O STF no divã?
Entre o começo e o fim do julgamento sobre "descriminalização" da maconha, ministros abandonaram suas maiores ambições
Já faz tempo que a política brasileira parece funcionar à base de drogas pesadas. Não de maconha, que supostamente relaxa o fulano, mas de alguma substância que deixa as pessoas com a mandíbula travada, os olhos esbugalhados e o comportamento agressivo. Metanfetamina, por exemplo.
Digo isso por causa das reações exaltadas diante do julgamento do STF que “descriminalizou” a maconha para uso pessoal.
O que foi decidido nesta terça-feira, 25, é absolutamente inócuo, não muda em nada o que estava na legislação. O artigo 28 da Lei de Drogas já previa sanções leves para usuários: advertência, medidas educativas e serviços à comunidade.
Ah, mas o texto falava em “penas”, o que aponta para um crime, e agora o STF está dizendo que só se pode falar em “sanções administrativas”. Tenha dó, isso é discussão bizantina. Na prática, para o bem ou para o mal, vai tudo continuar como era.
Congresso livre para agir
O que ficou estabelecido até agora tampouco sugere que o Congresso não possa alterar a Constituição no sentido que vem sendo discutido, ou seja, para criminalizar explícita e definitivamente a posse e o porte de drogas.
O debate no STF deu-se em torno da interpretação de uma lei segundo a Constituição que está aí. Se o Congresso mudar a Constituição, a conversa será diferente: dirá respeito ao seu poder para fazer essa alteração e à coerência da mudança com o restante do texto.
Não vejo como anular um futuro ato dos parlamentares criminalizando a posse de drogas. Eles não estarão atropelando nenhuma cláusula pétrea da Carta.
Quantidade de droga
Ainda existe uma chance de o STF interferir de maneira mais incisiva no status quo: definindo a quantidade de droga que diferencia o porte para uso pessoal do tráfico. Isso pode acontecer na tarde desta quarta-feira, 26.

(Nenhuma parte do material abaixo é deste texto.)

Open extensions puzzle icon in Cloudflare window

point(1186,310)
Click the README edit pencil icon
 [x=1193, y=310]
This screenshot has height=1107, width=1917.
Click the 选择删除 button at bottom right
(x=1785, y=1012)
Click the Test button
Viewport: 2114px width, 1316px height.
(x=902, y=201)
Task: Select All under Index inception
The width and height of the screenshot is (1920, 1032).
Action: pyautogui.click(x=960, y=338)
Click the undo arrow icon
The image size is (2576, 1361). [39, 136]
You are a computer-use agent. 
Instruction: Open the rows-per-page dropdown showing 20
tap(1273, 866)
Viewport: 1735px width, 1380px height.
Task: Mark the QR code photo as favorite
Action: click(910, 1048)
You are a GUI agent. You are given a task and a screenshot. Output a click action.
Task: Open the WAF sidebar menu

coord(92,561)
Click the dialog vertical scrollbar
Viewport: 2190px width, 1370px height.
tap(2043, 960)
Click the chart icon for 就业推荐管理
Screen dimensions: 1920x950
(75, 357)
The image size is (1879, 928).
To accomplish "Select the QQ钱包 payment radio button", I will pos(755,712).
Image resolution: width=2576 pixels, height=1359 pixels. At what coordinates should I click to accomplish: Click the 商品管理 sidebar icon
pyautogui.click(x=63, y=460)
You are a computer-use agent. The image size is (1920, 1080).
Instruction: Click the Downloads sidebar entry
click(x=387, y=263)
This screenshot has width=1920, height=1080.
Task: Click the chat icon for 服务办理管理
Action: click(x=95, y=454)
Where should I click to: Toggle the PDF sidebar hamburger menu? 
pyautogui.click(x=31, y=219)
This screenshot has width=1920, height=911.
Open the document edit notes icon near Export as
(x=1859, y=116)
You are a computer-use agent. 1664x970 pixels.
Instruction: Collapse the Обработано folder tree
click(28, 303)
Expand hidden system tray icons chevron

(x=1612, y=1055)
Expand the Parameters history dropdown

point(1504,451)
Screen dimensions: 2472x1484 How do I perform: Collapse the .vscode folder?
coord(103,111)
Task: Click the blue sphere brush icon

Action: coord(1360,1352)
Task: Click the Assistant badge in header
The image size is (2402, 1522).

Quando o julgamento começou, era isso que os ministros pareciam determinados a fazer. Dessa forma, reduziriam o poder da polícia, do Ministério Público e dos juízes para fazer essa distinção com base nas circunstâncias de cada caso.
Agora, não sei não. Já não parece haver o mesmo ímpeto para criar esse parâmetro. Ao menos cinco ministros parecem inclinados a deixar essa tarefa para um órgão técnico como a Anvisa: Nunes Marques, André Mendonça, Cristiano Zanin, Luiz Fux (foto) e Dias Toffoli.
No máximo, o STF criará um critério provisório, pedindo ao Congresso que regulamente o tópico em 180 dias – que também poderão ser usados para aprovar a PEC da criminalização. A ideia de que onze togados poderiam estabelecer ou revolucionar a política sobre drogas no Brasil ficou para trás.
STF no divã?
Na sessão de ontem, o ministro Luiz Fux fez um pleito em nome da autocontenção do STF. Sugeriu que a Corte tem menos legitimidade do que imagina para tomar certas decisões e que precisa repensar o seu papel institucional. “Quem somos nós?”, perguntou em tom dramático (e involuntariamente cômico).
Fux não é o único a ter essa percepção dentro da Corte. Até ministros como Alexandre de Moraes parecem cientes da necessidade de retroceder um pouco, se não por convicção, ao menos por razões táticas.
O julgamento sobre o uso de maconha no STF está sendo confuso, atravancado. É sinal de um desconforto entre os ministros. Não ficarei surpreso se daqui a algum tempo o episódio for visto como um passo atrás do tribunal – talvez o primeiro, na contramão do ativismo que o caracterizou na última década. Tomara.